• [Study material]:
**********
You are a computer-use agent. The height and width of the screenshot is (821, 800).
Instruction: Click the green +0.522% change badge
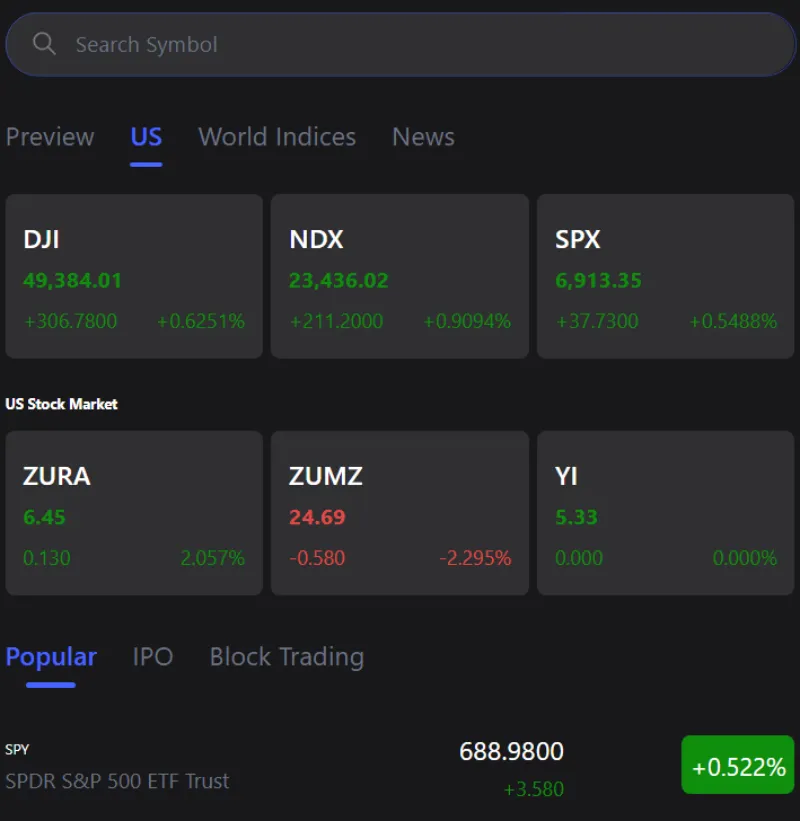(x=738, y=767)
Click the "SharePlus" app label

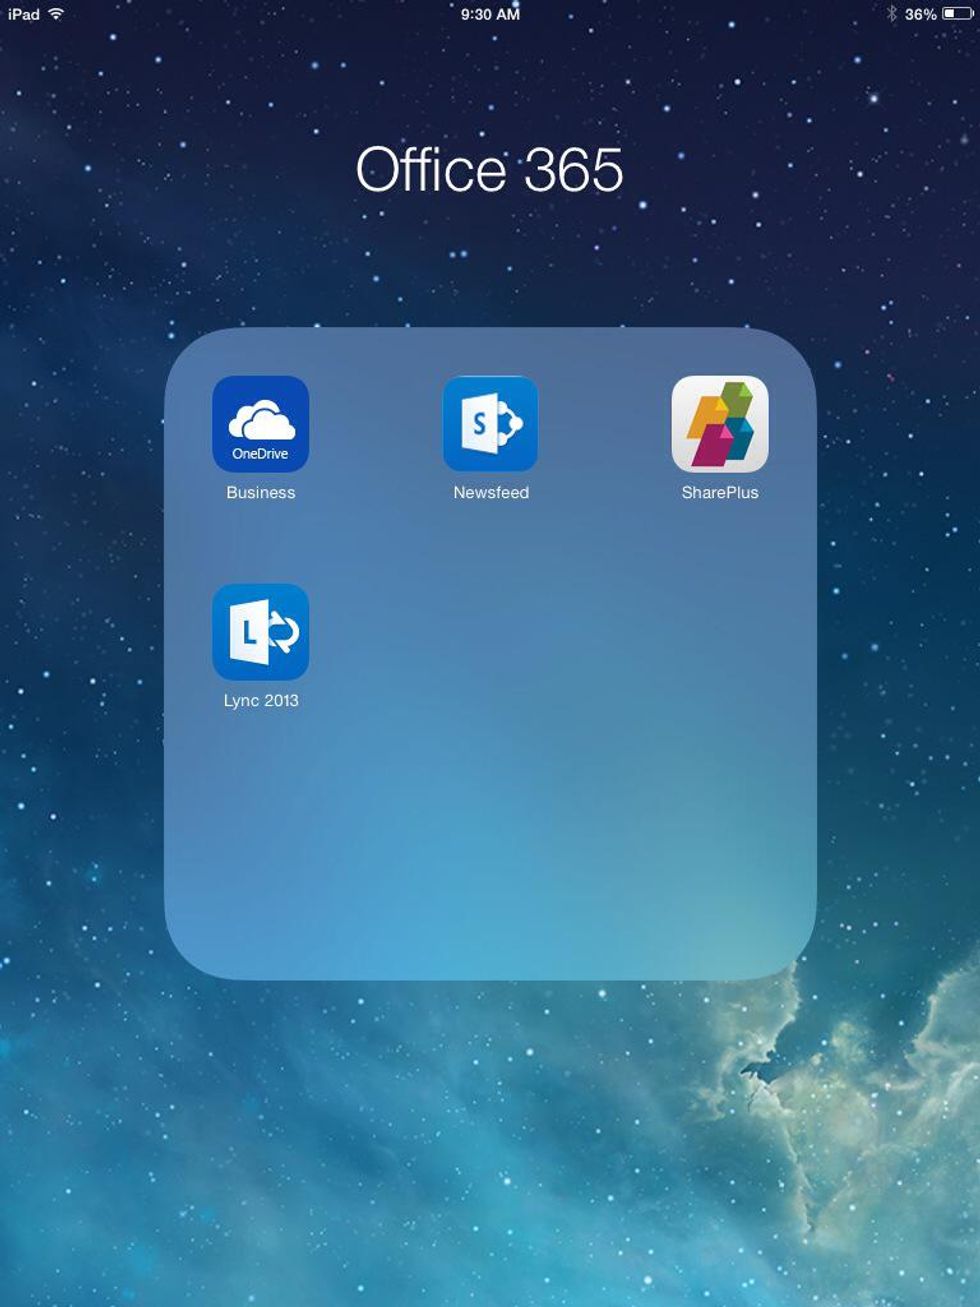pyautogui.click(x=719, y=492)
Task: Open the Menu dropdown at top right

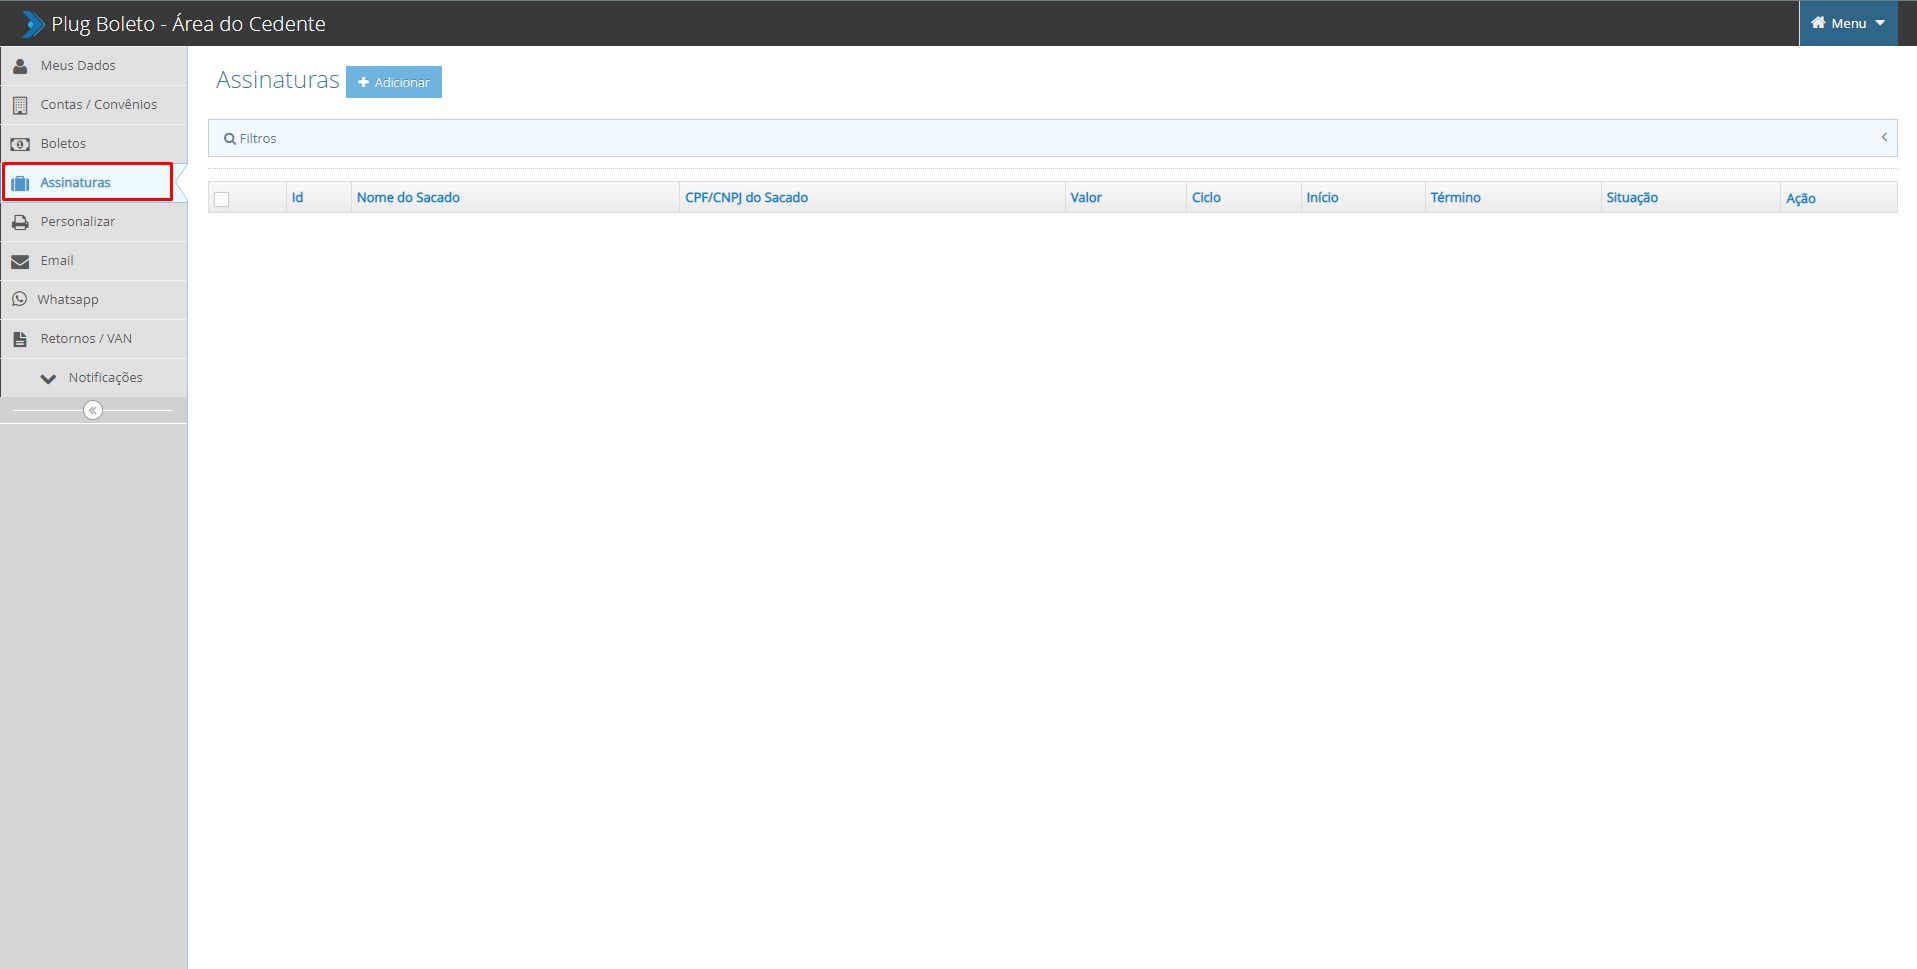Action: point(1848,23)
**********
• [Task details]: The records above need retyping in full. Omit the pictures, and change nothing else.

• [Solution below]:
You are a computer-use agent. The height and width of the screenshot is (821, 800).
Instruction: Click the green +0.522% change badge
(x=738, y=767)
Click the "SharePlus" app label

pyautogui.click(x=719, y=492)
Task: Open the Menu dropdown at top right

Action: point(1848,23)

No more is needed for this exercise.